** MATERIAL FOR THIS TASK follows **

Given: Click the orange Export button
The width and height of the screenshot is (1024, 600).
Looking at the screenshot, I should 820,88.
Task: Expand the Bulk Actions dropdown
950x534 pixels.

** End of MATERIAL FOR THIS TASK **
** MATERIAL FOR THIS TASK follows **

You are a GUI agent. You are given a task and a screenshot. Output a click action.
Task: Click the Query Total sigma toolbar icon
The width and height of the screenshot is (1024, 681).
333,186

** End of MATERIAL FOR THIS TASK **

DIRECTIONS
Using the data above, print exactly the lines from the line that contains "Given: Click the orange Export button" through the line that contains "950x534 pixels.", with both included.

ANSWER BOX
Given: Click the orange Export button
The width and height of the screenshot is (1024, 600).
Looking at the screenshot, I should 820,88.
Task: Expand the Bulk Actions dropdown
950x534 pixels.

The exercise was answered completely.